Today, Kotev lives a train ride away from Brussels. For a few brief hours he pitched a tent in Schuman Square but was promptly kicked out by police and he now spends his days protesting in front of the European Commission. Early last week he had announced hunger strike but says he isn’t interested in dying of starvation: “my goal … is to draw attention to the problem and cause an investigation”.

VITAeurope spoke to him on the telephone last night. 

You are fighting a difficult battle. Can you explain why?

My aim is to uncover a crime. Seven European countries currently export spent nuclear fuel to Russia and less than 10% of it is recycled [reprocessed]. No one knows what happens to the rest. I know that the Russian nuclear company DVEL is recycling the rest of this waste and distributing it to Bulgarian nuclear plants for experimental operations. This has been going on since 2004 and the fuel used in Bulgarian nuclear plants is not licensed, nothing about it is known, no safety analysis report has been carried out for it. This document is the most important document for any nuclear power plant around the world and the fact that it doesn’t exist means that Bulgaria is not paying the full price that fresh fuel costs, as it is not fresh fuel, it is recycled. 

You have been trying to engage with European institutions for two years with no success?

Yes, all I have met are walls and resistance, most recently the Bulgarian Energy Minister, Traicho Traikov refused to meet me. What is more, five days ago [July 15] when I was protesting in a tent I set up in the Schuman square in central Brussels, I was thrown out by the Belgian police. They asked me to destroy my tent and leave the square, which is against my human rights. They insisted I leave the square, there was no reason for me to leave but they threatened to take me to the Police station if I didn’t. This is my second week of protest here in Brussels – now that I am not allowed in the Schuman square I started protesting in front of the Commission yesterday [July 19].

Do you have proof of the serious allegations you are making?

Yes. I have more than one thousand pages documenting these illegal activities. I published everything and explained everything in my blog, my enemies know about this and I think this is why no investigation is being carried out, because they know that I have more than enough proof against them.

What about a lawyer?

Not exactly. The Bulgarian justice system obliges prosecutors to investigate their cases, but Bulgarian prosecutors are very, very corrupt. My enemies are rich and can afford to pay them in order to prevent the justice system from working. So working within the legal framework nationally is practically impossible, this is the picture.
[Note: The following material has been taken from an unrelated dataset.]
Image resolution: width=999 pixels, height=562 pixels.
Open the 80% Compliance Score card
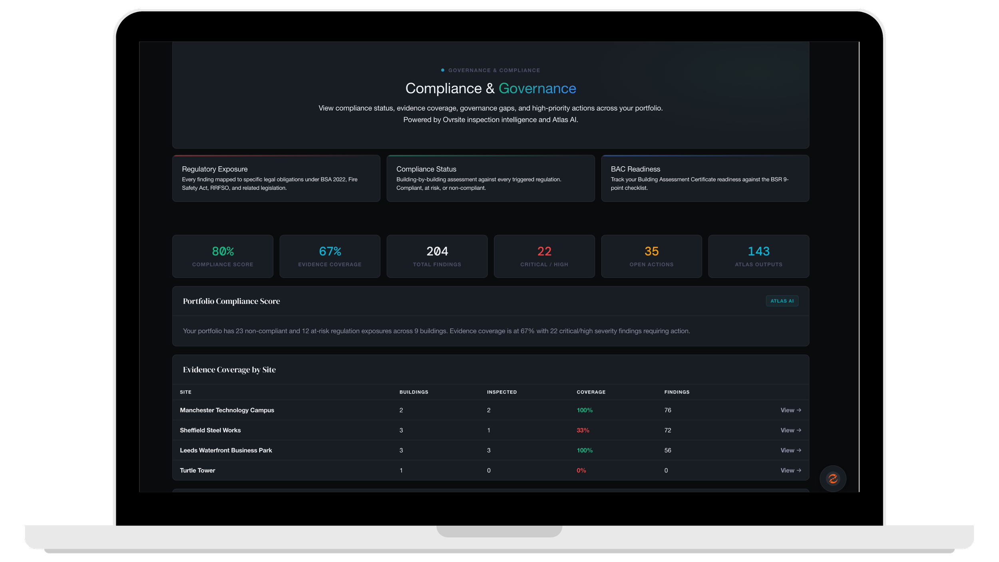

And you lost your job at the power plant?

Yes. I lost my job in Kozloduy NPP two years ago, I was tricked by a Bulgarian scientist who convinced me to resign promising me that he would help me with my cause. But he was a liar. As a result I spent two years working in Italy at Pisa University. Two weeks ago I left Italy to come to Brussels in order to fight the final battle.
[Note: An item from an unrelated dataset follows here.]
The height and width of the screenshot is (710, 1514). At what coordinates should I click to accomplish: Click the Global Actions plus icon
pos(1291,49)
You must have been contacted by lots of journalists…

Not exactly. There has been little interest from national media. In general neither the Bulgarian government nor the Bulgarian media have been interested in the case. No one knows why but it is a fact.

What do you hope to achieve?

First of all I want European institutions, like the Commission to guarantee me protection and give me the possibility of working exclusively on this case. I want an immediate investigation into this crime and I want it to be taken to a court of law.

Are you worried for your safety?

Of course. But I think that if my enemies hurt me or kill me then it will prove that I am right. I know I am right, I know 100% that I am right and if they were to hurt me every one else would know too.